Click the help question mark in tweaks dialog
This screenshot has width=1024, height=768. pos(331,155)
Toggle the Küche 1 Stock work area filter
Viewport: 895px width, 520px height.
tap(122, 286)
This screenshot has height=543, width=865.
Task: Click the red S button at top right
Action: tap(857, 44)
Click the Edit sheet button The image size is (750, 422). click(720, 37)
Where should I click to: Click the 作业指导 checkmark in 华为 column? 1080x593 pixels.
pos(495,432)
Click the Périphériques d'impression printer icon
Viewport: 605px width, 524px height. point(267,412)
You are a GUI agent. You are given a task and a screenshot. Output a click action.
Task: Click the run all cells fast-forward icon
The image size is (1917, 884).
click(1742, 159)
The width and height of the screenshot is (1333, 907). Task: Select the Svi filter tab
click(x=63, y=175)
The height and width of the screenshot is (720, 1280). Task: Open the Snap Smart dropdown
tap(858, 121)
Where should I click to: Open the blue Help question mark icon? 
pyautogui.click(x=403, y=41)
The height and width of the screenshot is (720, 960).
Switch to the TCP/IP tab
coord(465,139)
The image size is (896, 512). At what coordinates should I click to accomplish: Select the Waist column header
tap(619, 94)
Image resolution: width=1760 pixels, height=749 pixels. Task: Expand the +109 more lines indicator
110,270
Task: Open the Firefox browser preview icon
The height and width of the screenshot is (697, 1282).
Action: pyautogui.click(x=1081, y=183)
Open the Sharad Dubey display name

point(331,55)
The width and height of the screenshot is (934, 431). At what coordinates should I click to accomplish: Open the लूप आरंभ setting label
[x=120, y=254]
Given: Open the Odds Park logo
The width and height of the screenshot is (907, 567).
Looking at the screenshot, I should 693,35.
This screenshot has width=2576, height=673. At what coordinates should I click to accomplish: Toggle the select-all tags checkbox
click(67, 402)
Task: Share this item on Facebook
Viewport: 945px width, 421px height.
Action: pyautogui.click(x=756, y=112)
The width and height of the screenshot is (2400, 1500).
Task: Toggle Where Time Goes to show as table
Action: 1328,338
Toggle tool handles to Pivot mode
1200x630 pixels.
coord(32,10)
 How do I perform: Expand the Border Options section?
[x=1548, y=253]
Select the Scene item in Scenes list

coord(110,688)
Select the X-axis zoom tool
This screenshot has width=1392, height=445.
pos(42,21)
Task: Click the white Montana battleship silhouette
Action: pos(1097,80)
* * *
**Exercise instructions**:
Only the lines from the one with "Viewport: 945px width, 421px height." through the end of the listing should be output, exactly as they appear.

**Result below**:
Viewport: 945px width, 421px height.
Action: pyautogui.click(x=756, y=112)
The width and height of the screenshot is (2400, 1500).
Task: Toggle Where Time Goes to show as table
Action: 1328,338
Toggle tool handles to Pivot mode
1200x630 pixels.
coord(32,10)
 How do I perform: Expand the Border Options section?
[x=1548, y=253]
Select the Scene item in Scenes list

coord(110,688)
Select the X-axis zoom tool
This screenshot has width=1392, height=445.
pos(42,21)
Task: Click the white Montana battleship silhouette
Action: pos(1097,80)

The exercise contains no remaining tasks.